于 2013-05-06T22:48:17.320 回答
4
一个简单的解决方案
在下文中,我将根据正常的 3 维空间距离公式简单地更改图像中的每个像素。我根据像素与这些颜色中的每一种的距离来决定像素应该是黑色还是白色。例如,(1,2,3) 比 (255,255,255) 更接近 (0,0,0),因此它被判定为黑色。我敢肯定那里有更聪明的算法。这只是一个简单的
MainActivity.java
package com.example.binarizeimage;
import java.io.File;
import java.io.FileNotFoundException;
import java.io.IOException;
import java.io.RandomAccessFile;
import java.nio.MappedByteBuffer;
import java.nio.channels.FileChannel;
import java.nio.channels.FileChannel.MapMode;
import android.app.Activity;
import android.graphics.Bitmap;
import android.graphics.Bitmap.Config;
import android.graphics.BitmapFactory;
import android.graphics.Color;
import android.os.Bundle;
import android.os.Environment;
import android.widget.ImageView;
import com.example.binarizeimage.R.drawable;
/**
* @author Sherif elKhatib - shush
*
*/
public class MainActivity extends Activity {
/**
* Boolean that tells me how to treat a transparent pixel (Should it be black?)
*/
private static final boolean TRASNPARENT_IS_BLACK = false;
/**
* This is a point that will break the space into Black or white
* In real words, if the distance between WHITE and BLACK is D;
* then we should be this percent far from WHITE to be in the black region.

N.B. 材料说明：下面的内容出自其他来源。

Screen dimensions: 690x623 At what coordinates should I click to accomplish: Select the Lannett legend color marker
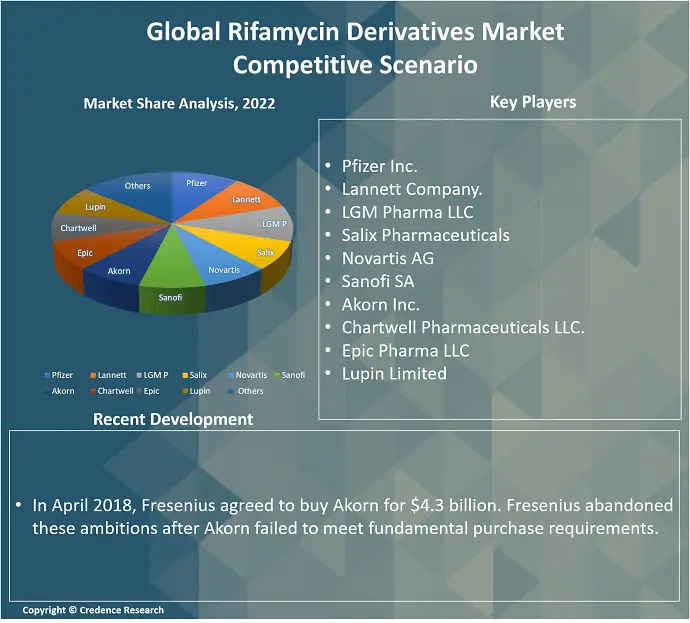click(93, 375)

* Example: If this value is 0.5, the space is equally split.
*/
private static final double SPACE_BREAKING_POINT = 13.0/30.0;
@Override
protected void onCreate(Bundle savedInstanceState) {
super.onCreate(savedInstanceState);
setContentView(R.layout.activity_main);
//this is the original image
Bitmap theOriginalImage = BitmapFactory.decodeResource(this.getResources(), drawable.ic_launcher);
//this is the image that is binarized
Bitmap binarizedImage = convertToMutable(theOriginalImage);
// I will look at each pixel and use the function shouldBeBlack to decide
// whether to make it black or otherwise white
for(int i=0;i<binarizedImage.getWidth();i++) {
for(int c=0;c<binarizedImage.getHeight();c++) {
int pixel = binarizedImage.getPixel(i, c);
if(shouldBeBlack(pixel))
binarizedImage.setPixel(i, c, Color.BLACK);
else
binarizedImage.setPixel(i, c, Color.WHITE);
}
}
ImageView iv = (ImageView) findViewById(R.id.imageView1);
ImageView ivb = (ImageView) findViewById(R.id.ImageView01);
//show the original image
iv.setImageBitmap(BitmapFactory.decodeResource(this.getResources(), drawable.ic_launcher));
//show the binarized image
ivb.setImageBitmap(binarizedImage);
}
/**
* @param pixel the pixel that we need to decide on
* @return boolean indicating whether this pixel should be black
*/
private static boolean shouldBeBlack(int pixel) {
int alpha = Color.alpha(pixel);
int redValue = Color.red(pixel);
int blueValue = Color.blue(pixel);
int greenValue = Color.green(pixel);
if(alpha == 0x00) //if this pixel is transparent let me use TRASNPARENT_IS_BLACK
return TRASNPARENT_IS_BLACK;
// distance from the white extreme
double distanceFromWhite = Math.sqrt(Math.pow(0xff - redValue, 2) + Math.pow(0xff - blueValue, 2) + Math.pow(0xff - greenValue, 2));
// distance from the black extreme //this should not be computed and might be as well a function of distanceFromWhite and the whole distance
double distanceFromBlack = Math.sqrt(Math.pow(0x00 - redValue, 2) + Math.pow(0x00 - blueValue, 2) + Math.pow(0x00 - greenValue, 2));
// distance between the extremes //this is a constant that should not be computed :p
double distance = distanceFromBlack + distanceFromWhite;
// distance between the extremes
return ((distanceFromWhite/distance)>SPACE_BREAKING_POINT);
}
/**
* @author Derzu
*
* @see http://stackoverflow.com/a/9194259/833622
*
* Converts a immutable bitmap to a mutable bitmap. This operation doesn't allocates
* more memory that there is already allocated.
*
* @param imgIn - Source image. It will be released, and should not be used more
* @return a copy of imgIn, but muttable.
*/
public static Bitmap convertToMutable(Bitmap imgIn) {
try {
//this is the file going to use temporally to save the bytes.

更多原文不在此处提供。